A presença dos haitianos levanta suspeitas também entre os donos das habitações. Eles ficam incomodados porque os inquilinos se multiplicam a cada semana. Rosário Caiza, dona de uma apartamento no Comité del Pueblo, afirma que o alugou para uma dupla. Agora está lotado, com várias pessoas morando lá. “Já nem sei bem quantos moram na minha casa. Além disso, meus vizinhos me dizem que por minha culpa a rua se encheu de haitianos”, diz.
No apartamento de Chiquito moram 15 pessoas, mas apesar disso o lugar parece vazio. Faltam móveis; há somente um par de camas e vários colchonetes espalhados por todo o chão. As malas dos ocupantes estão fechadas, como se eles fossem partir imediatamente. Ficam fora só os sapatos e a roupa que foi lavada e está secando. Os homens da casa passam os dias batendo papo, ouvindo música e jogando no celular, e as mulheres ficam na cozinha. A exceção é o domingo, dia em que alguns vão às igrejas evangélicas da região.

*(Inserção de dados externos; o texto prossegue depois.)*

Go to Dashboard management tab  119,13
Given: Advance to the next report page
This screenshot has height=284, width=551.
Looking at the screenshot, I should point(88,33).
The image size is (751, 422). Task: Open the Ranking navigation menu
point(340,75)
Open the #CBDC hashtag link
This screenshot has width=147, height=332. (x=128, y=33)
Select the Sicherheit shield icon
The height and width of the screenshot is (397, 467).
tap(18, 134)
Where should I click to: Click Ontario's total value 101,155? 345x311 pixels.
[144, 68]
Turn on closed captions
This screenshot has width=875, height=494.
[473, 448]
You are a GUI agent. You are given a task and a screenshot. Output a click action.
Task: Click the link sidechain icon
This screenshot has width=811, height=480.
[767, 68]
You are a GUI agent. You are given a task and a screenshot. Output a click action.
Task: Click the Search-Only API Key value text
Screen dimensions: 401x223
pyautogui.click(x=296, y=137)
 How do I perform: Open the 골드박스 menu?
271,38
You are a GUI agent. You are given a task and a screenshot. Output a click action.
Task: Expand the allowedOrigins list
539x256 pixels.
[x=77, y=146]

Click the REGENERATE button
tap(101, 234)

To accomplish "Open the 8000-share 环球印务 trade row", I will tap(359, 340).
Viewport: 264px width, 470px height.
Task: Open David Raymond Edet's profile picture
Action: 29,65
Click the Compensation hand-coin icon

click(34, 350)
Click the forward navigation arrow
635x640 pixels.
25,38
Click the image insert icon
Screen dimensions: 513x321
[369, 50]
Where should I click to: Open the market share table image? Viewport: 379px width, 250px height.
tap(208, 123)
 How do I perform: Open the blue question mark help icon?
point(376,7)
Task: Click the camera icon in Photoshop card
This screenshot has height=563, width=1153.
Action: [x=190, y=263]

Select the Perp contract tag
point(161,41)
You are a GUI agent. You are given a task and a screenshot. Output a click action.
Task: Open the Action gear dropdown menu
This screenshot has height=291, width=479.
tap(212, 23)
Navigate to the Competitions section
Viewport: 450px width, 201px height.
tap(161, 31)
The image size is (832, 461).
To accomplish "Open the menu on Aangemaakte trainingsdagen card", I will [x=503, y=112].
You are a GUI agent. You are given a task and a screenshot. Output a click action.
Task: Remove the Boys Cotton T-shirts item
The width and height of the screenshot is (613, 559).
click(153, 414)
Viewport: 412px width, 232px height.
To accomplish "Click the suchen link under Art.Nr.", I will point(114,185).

Os haitianos que vivem no Comité del Pueblo não têm dinheiro para sair e conhecer a cidade. Trazem o suficiente para pedir o visto e pagar pelo resto da viagem. Alguns recebem ajuda dos que já estão no Brasil, mas a maioria se endividou no Haiti. Não podem trabalhar no Equador porque entraram como turistas, e ninguém os contrata. Os poucos que obtêm algum dinheiro fazem isso no setor informal. Alguns vendem suco nas ruas e parques. Outros tomam conta de carros nas ruas da cidade, enquanto esperam para seguir caminho.
A fé crioula ganha adeptos
Os vizinhos do Comité del Pueblo conhecem as igrejas dos haitianos porque a cantoria em crioulo atravessa as paredes. Romel e Andromarque Hilaire são dois médicos haitianos que abriram um consultório no bairro e logo o trocaram por uma igreja. Chegaram ao Equador em 2011, depois de estudar medicina em Cuba, e conseguiram trabalho num hospital público. “Meu país não quer nunca se ajeitar”, diz Romel para justificar a decisão de se instalar com toda sua família no Equador. Sentiram a necessidade de criar uma igreja e encontraram um pastor norte-americano que os apoiou. Toda semana há uma cerimônia para os novos membros. No final do culto pedem que se apresentem os que vão viajar para o Brasil. Todos se levantam de seus assentos: mães com crianças, homens jovens, mulheres mais velhas. Fecham os olhos e deixam que os pastores rezem por eles.